Véronique Azan was a French Kathak dancer known for beauty and grace. During her active years of dance, she traveled the world performing in various dance festivals.

== Early life and background ==

Azan was born in France. She first arrived in India when she was 7 years old. After attending a concert of Ravi Shankar, her parents decided to move to India to learn how to play sitar and tabla. Her father played tabla under Kishan Maharaj and her mother's sitar guru was Amanth Mishra in Varanasi and Narendra Baraju in Nepal.
They settled in Varanasi, a city considered to be the cultural center of North India. Azan was especially fascinated by the music of the ghungroos.
She was initiated in Kathak by Sitara Devi's sister Shrimati Alaknanda Devi. She later moved to Delhi where she joined the Kathak Kendra and became a student of Pandit Birju Maharaj. She died in Bali on 2 August 2017.

== Career ==

Azan gave recitals in national and international events including the Khajuraho Dance Festival and the Festivals of India in France (1985), USSR (1987), and Japan (1988).

She was featured in several dance-dramas choreographed by Birju Maharaj and traveled with his troupe in India and Europe. In 1995 she was invited to perform in the Avignon Festival in France.
She gave many performances in Mexico where she spent 10 years of her life.

Stored data:
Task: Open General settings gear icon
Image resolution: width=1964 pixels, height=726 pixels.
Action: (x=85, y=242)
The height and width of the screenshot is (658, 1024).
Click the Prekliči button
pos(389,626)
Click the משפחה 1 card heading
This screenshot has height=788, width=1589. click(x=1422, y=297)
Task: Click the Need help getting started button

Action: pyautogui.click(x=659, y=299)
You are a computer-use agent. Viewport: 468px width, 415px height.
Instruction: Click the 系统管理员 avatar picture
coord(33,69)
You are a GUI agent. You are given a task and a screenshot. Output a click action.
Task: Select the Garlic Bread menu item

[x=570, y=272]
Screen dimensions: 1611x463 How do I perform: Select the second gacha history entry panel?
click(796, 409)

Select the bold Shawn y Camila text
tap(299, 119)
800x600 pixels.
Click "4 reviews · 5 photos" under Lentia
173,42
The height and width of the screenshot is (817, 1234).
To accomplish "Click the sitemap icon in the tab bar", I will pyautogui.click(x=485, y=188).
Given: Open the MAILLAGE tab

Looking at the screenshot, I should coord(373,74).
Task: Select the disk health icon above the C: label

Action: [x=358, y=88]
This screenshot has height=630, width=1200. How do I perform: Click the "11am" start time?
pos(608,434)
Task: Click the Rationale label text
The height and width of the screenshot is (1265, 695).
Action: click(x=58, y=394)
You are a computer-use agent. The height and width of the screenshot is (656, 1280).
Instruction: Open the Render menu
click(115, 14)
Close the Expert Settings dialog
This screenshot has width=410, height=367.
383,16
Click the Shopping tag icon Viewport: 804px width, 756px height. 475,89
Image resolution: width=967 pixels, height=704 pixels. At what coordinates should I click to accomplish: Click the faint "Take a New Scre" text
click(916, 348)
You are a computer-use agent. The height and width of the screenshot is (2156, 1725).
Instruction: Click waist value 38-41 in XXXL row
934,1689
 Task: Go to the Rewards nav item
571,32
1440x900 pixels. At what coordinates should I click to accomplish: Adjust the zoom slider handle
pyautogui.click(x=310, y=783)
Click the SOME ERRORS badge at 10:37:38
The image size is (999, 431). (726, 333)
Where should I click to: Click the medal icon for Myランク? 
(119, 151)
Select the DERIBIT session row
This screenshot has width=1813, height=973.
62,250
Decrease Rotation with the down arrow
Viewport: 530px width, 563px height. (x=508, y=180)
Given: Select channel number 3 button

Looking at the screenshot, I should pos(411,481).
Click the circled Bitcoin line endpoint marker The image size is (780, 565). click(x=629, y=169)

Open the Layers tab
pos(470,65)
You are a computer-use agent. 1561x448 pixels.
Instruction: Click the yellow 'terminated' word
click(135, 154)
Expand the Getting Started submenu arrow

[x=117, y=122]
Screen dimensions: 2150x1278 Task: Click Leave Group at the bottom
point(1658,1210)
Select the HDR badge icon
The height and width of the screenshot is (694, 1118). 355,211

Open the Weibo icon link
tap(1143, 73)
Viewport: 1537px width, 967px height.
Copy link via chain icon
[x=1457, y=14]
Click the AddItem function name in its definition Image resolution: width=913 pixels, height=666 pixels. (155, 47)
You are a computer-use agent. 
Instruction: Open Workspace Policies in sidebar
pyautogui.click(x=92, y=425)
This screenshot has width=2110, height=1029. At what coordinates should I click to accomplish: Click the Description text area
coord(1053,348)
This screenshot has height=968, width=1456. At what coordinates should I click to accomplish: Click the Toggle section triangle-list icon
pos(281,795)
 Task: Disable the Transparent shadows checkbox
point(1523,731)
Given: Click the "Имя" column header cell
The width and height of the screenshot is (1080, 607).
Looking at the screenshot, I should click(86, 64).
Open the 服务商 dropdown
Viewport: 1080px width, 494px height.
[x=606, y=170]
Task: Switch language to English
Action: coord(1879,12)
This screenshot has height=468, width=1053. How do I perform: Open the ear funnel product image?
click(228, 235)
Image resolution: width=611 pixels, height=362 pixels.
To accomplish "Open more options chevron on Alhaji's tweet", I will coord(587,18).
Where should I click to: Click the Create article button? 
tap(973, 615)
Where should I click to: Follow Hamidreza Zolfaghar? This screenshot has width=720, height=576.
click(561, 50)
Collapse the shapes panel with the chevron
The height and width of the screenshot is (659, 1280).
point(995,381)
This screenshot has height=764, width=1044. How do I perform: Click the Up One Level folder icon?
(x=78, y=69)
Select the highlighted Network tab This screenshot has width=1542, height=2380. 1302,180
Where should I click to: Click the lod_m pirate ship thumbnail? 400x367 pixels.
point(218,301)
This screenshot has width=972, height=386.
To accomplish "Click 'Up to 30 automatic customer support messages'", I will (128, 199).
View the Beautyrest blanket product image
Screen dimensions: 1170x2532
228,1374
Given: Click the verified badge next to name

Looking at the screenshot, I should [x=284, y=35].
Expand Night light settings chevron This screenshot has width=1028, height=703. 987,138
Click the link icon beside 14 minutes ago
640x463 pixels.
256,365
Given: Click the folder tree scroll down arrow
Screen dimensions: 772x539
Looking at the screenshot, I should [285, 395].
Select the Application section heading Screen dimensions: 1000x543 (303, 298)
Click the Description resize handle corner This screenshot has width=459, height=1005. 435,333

| TASKS TO PERFORM |
[A] Answer these questions from the Véronique Azan passage:
(i) How old was Azan when she first arrived in India?
(ii) Whose troupe did she travel with in India and Europe?
(iii) How many years of her life did she spend in Mexico?
[B] Reproduce everything in the Véronique Azan passage from "Véronique Azan was" down to "2 August 2017.".
[C] Name every person other than Azan herself who is mentioned by name in the Véronique Azan passage.
Rely solely on the Véronique Azan passage in responding.

| TASK-BY-TASK SOLUTIONS |
[A]
(i) She was 7 years old.
(ii) She traveled with the troupe of Birju Maharaj.
(iii) She spent 10 years of her life there.

[B]
Véronique Azan was a French Kathak dancer known for beauty and grace. During her active years of dance, she traveled the world performing in various dance festivals.

== Early life and background ==

Azan was born in France. She first arrived in India when she was 7 years old. After attending a concert of Ravi Shankar, her parents decided to move to India to learn how to play sitar and tabla. Her father played tabla under Kishan Maharaj and her mother's sitar guru was Amanth Mishra in Varanasi and Narendra Baraju in Nepal.
They settled in Varanasi, a city considered to be the cultural center of North India. Azan was especially fascinated by the music of the ghungroos.
She was initiated in Kathak by Sitara Devi's sister Shrimati Alaknanda Devi. She later moved to Delhi where she joined the Kathak Kendra and became a student of Pandit Birju Maharaj. She died in Bali on 2 August 2017.

[C] Ravi Shankar, Kishan Maharaj, Amanth Mishra, Narendra Baraju, Sitara Devi, Shrimati Alaknanda Devi, Pandit Birju Maharaj